Since most normal people don't give a damn, there is no problem.
They want fresh milk, and they get fresh milk.
Admittedly, they could have had even fresher milk if they cared enough to
look at the sell-by date, but since they realise that they wouldn't be able
to tell the difference, they don't bother.
You seem to want us to deceive our users by inappropriately over emphasising
a minor revision, in a way that would convince many that the old batch was
seriously flawed in some way.
To return to the milk metaphor, your suggestion is equivalent to passing a
law that all milk cartons should be made of a material that turns a putrid
shade of green when the next batch of milk is available.
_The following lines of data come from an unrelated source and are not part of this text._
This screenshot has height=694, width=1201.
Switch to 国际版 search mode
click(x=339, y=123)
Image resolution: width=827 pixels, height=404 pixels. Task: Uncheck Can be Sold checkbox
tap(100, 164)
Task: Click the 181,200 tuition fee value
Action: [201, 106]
So what would the result of doing this be:
o The cartons of milk that had turned green would be perceived by the
public to be rancid, while in fact their contents were still
o Milk vendors would have to dump old stock as soon as the new stock became
available. This would put the price of milk up, and would be a shameful
waste of milk.
o People who were quite happy with any milk, as long as it was fresh, would
now always get the freshest milk.
Unfortunately it would cost more, and being an elastic market some people
would therefore stop buying milk.
Some vendors may be forced to abandon milk as no longer profitable,
leaving some people with nobody from whom to buy milk.
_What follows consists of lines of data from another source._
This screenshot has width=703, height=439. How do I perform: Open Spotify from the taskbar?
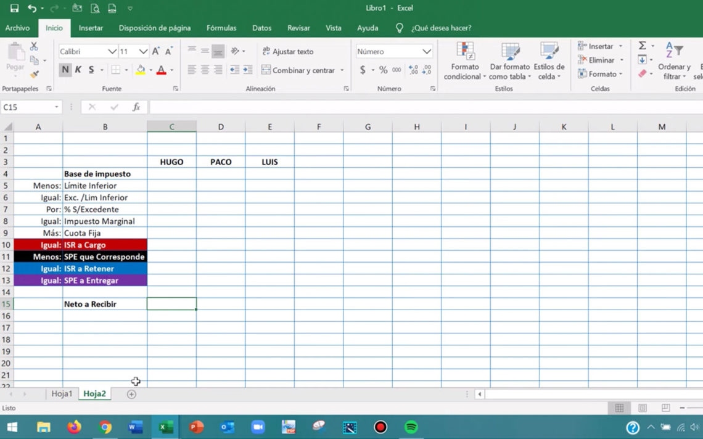411,427
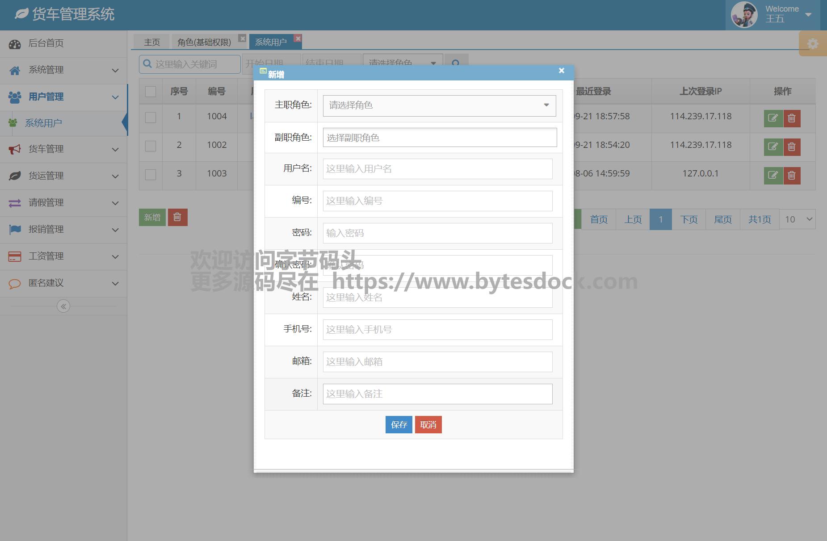This screenshot has width=827, height=541.
Task: Expand the 货车管理 sidebar menu
Action: click(x=63, y=149)
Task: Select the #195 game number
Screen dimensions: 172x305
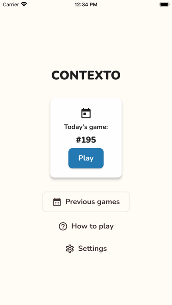Action: [x=86, y=140]
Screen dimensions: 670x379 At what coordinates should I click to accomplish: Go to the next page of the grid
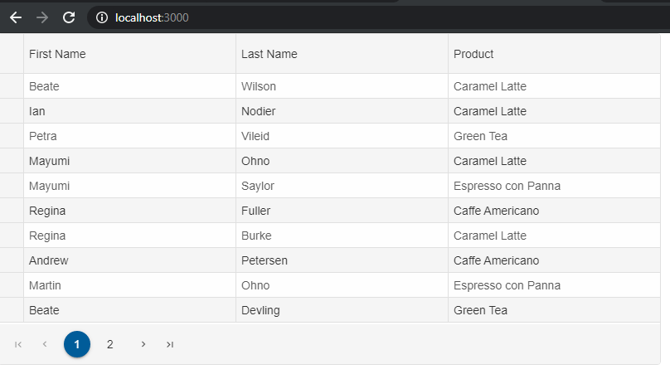pyautogui.click(x=143, y=344)
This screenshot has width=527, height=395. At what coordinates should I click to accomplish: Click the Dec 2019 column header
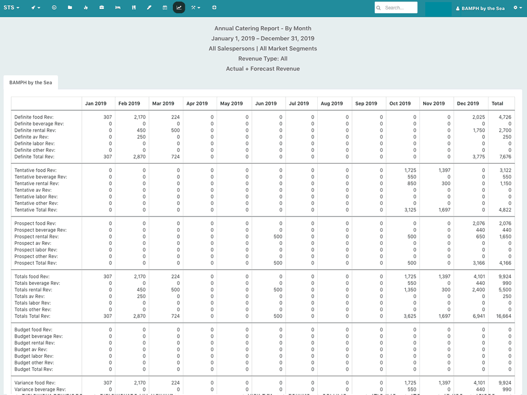(x=467, y=104)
o There would be a much greater need for vendors and wholesalers to
coordinate the arrival of new stock.
Two batches arriving too close together means a lot of spilled milk ;-)
o The fussy milk shoppers, who care about absolute freshness would be saved
the effort of checking sell by dates. This is the sole benefit, as far
as I can see, and it doesn't seem to justify the damage.
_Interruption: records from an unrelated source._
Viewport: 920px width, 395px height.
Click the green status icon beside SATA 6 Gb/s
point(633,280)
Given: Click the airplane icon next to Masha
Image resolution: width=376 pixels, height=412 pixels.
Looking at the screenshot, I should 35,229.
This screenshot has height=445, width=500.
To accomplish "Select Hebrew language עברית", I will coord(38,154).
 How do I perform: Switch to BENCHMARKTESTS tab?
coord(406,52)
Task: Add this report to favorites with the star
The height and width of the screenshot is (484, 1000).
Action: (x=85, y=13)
Debian CDs are almost exactly analogous to this.
2.0 CDs do not become suddenly ``rancid'' the moment 2.0r1 is released.
Most people will be equally happy with either batch of because they both work.
As in the milk example, the general population of Debian CD purchasers are
much better off with having some of their number getting the slightly out of
date product during the transition between batches, than finding that their
insistence on old stock being discarded has resulted in nobody being willing
to sell them a CD any more.
The r1 on Debian 2.0 is like the sell by date on a milk carton. If you worry
about such things, you check it before you buy. If you trust your vendor
enough not to poison you, then you don't bother, and you're willing to take
something which is not the absolute freshest, because what you get is fresh
enough, at a reasonable price.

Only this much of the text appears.